Jamie Howe (born October 22, 1984) is an American television auto racing reporter. Her career began as a runner at American Le Mans Series endurance motor races before obtaining on-screen roles covering the championship, the National Hot Rod Association, the WeatherTech SportsCar Championship, the NASCAR Gander RV & Outdoors Truck Series and the ARCA Menards Series.

==Biography==
===Early life and education===
Howe was born on October 22, 1984, in Nashville, Tennessee. She is oldest of two children in her family. Howe was educated at Brookwood High School in Snellville, Georgia. There, a teacher of hers helped introduce her to television broadcasting and interned at the CNN Student Bureau. Howe cited this experience for providing her with the experience of creating a news report from production to broadcast. After graduating from Brookwood High School, she became a swimming coach, and had taken up the sport before stopping due to an shoulder injury. Howe graduated from Georgia State University with a bachelor's degree in broadcast journalism in 2007.

===Career===
In April 2003, John Evenson, vice-president of broadcasting for the American Le Mans Series (ALMS), who had a child enrolled on her swimming course, invited her to attend the Grand Prix of Atlanta sports car race at Road Atlanta to observe the unseen aspects of broadcasting, and work as a runner for the championship's television compound. Wheeler Television Inc. president Patti Wheeler attended the event, and hired Howe as a runner for the 2004 and 2005 seasons, undertaking maintenance work and helped in constructing the broadcasting facilities. She later became a stage manager for the ALMS' commentary booth, before moving to its field production for feature broadcasts.
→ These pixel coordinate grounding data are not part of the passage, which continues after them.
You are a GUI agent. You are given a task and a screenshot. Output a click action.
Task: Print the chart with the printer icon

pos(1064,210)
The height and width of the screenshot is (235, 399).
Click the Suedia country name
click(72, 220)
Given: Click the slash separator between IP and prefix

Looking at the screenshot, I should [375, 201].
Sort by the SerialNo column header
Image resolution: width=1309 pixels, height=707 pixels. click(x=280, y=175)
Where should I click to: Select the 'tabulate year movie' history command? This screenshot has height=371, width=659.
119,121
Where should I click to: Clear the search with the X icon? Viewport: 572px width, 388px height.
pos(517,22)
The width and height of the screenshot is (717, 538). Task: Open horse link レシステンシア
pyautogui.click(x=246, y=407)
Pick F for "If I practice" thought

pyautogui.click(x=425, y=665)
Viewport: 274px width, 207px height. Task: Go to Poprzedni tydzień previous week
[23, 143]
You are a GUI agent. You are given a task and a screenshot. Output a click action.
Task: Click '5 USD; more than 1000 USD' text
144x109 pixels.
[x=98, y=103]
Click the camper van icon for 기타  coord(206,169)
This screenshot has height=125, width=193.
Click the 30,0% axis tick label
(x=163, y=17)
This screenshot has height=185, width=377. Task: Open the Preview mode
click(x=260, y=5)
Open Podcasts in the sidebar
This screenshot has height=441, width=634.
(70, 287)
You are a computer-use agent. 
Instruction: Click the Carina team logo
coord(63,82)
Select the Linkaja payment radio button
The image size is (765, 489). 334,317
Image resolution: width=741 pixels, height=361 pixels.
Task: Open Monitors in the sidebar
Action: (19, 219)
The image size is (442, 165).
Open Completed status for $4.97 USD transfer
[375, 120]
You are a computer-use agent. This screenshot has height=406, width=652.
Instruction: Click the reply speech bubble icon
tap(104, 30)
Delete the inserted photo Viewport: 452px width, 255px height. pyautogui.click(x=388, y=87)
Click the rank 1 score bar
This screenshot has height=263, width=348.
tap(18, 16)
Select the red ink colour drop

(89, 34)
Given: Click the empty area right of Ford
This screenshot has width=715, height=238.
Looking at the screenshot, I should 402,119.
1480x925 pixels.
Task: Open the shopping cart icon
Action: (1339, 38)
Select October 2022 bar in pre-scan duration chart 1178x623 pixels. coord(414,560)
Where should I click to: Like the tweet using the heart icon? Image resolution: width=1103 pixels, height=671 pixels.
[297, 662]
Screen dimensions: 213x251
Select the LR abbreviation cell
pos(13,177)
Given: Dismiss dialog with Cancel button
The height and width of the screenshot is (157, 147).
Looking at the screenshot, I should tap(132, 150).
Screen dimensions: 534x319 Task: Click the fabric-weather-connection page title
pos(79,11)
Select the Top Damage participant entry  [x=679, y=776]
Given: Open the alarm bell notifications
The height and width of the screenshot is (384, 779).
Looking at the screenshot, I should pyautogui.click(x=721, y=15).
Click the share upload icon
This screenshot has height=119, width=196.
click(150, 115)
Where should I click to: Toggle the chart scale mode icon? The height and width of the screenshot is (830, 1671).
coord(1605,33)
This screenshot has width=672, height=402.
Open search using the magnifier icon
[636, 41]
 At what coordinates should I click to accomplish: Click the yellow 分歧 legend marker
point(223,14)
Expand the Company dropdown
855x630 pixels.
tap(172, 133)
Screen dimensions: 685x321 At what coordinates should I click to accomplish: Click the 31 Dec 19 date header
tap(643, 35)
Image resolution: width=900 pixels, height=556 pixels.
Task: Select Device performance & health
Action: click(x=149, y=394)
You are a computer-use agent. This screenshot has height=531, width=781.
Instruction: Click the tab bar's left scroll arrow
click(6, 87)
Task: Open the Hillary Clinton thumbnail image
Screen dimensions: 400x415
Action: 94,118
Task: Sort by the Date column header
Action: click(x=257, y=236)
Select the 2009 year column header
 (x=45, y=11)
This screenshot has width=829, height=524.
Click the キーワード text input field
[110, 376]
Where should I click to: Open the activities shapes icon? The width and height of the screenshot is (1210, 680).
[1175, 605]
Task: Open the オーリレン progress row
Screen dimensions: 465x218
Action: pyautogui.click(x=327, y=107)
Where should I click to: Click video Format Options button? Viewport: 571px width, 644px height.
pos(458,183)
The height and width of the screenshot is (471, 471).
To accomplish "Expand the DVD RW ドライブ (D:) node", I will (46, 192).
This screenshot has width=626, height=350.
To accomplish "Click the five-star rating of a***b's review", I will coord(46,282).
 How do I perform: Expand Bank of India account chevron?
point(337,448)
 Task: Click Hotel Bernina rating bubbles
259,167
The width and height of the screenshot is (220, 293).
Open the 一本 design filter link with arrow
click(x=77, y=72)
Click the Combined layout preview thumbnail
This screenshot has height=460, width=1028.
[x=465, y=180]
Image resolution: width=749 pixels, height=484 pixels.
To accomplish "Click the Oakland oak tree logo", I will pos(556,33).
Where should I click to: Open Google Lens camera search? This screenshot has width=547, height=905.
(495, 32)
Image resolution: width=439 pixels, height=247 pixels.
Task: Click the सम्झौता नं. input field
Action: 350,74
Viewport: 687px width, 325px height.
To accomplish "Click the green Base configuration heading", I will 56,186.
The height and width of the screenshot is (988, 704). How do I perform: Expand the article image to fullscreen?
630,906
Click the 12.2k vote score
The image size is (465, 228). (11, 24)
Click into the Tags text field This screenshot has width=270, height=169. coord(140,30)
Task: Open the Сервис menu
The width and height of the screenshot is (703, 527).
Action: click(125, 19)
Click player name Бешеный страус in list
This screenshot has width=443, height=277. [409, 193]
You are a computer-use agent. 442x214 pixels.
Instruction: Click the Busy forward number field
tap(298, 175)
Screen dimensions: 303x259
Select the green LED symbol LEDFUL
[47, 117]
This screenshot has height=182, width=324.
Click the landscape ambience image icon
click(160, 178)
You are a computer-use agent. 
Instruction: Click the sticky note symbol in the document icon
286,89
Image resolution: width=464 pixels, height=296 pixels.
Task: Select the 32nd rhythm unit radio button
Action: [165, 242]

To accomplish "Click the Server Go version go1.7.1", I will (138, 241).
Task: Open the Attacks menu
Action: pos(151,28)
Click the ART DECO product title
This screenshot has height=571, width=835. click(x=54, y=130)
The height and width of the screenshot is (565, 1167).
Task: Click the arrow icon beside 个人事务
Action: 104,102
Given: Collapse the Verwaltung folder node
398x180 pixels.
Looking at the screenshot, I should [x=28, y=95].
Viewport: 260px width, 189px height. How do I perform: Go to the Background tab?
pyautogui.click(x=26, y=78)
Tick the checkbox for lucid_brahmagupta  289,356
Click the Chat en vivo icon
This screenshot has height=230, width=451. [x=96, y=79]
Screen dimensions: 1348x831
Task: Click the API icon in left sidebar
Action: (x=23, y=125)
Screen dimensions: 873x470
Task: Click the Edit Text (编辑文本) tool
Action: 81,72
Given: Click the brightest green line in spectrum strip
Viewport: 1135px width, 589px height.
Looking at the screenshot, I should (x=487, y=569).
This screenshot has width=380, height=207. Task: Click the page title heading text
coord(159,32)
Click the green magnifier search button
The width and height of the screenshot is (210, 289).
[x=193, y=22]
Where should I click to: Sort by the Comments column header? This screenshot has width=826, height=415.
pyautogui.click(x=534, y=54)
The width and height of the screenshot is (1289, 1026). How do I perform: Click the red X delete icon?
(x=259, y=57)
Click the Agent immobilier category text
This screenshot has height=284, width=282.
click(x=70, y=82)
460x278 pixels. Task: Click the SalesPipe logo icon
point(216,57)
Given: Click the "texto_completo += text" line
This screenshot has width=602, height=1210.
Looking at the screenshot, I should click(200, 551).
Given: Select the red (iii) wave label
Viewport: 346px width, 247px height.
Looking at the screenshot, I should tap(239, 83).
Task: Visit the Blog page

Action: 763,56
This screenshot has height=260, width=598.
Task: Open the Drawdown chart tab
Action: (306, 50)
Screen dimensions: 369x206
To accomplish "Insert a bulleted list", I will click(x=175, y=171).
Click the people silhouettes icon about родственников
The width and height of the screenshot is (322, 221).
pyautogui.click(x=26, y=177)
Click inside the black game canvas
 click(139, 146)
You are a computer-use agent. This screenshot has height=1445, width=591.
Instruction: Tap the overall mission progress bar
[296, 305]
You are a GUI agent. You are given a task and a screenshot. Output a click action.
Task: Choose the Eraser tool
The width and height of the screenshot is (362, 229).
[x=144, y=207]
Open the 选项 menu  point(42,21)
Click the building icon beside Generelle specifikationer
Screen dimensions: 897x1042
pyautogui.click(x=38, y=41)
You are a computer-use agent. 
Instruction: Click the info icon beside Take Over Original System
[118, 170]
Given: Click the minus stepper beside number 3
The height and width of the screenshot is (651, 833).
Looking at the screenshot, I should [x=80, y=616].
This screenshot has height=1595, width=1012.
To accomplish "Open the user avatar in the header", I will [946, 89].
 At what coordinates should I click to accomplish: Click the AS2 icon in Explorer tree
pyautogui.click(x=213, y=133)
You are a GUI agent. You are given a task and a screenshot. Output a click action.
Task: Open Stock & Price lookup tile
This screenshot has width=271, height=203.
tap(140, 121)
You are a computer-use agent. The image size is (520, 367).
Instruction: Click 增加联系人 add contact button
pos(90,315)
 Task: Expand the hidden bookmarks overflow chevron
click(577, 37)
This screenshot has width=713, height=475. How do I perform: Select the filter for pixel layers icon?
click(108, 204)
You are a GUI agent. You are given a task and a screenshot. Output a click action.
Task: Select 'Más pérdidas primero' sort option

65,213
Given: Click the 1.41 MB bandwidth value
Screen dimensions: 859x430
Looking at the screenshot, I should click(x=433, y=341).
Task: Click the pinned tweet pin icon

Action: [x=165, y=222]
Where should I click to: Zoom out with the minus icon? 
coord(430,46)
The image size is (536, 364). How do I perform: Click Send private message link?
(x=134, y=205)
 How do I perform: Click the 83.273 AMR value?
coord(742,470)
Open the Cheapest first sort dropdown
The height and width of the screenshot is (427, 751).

Howe was also assigned to work with several of the ALMS' roving reporters, which provided her with enough confidence to ask whether she could appear on-screen. As a freelancer, she has acted as Speed's pit lane reporter for the ALMS, the 24 Hours of Daytona, the 24 Hours of Le Mans, the National Hot Rod Association on ESPN2, ESPN3 and ABC from the 2010 season, and presented the program Lucas Oil on the Edge on Speed. She missed the final four races of the 2014 NHRA Mello Yello Drag Racing Series because she was on maternity leave.

Since 2015, Howe has worked with the Porsche Young Driver Academy, training drivers in how to communicate with the media as part of the curriculum. In January 2019, after Fox Sports dropped its coverage of IMSA's WeatherTech SportsCar Championship, she joined IMSA Radio as a pit lane reporter at selected races, beginning with the 2019 24 Hours of Daytona. The following month, Howe made her NASCAR broadcast debut in its Gander Outdoors Truck Series at Daytona International Speedway, and went on to join Fox Sports 2's broadcast of the General Tire #AnywhereIsPossible 200 ARCA Menards Series stock car race as a pit lane reporter in late May.

== Methodology ==
Howe employs the philosophy "everyone has a story" when interviewing team personnel, and builds relationships with racing drivers in order to keep herself updated on the events of a race, using this as a method to maintain the interest and intrigue in television viewers.

==Personal life==
Howe met sports car driver Bryan Sellers at a press assignment in 2005. The two later married, and have two children.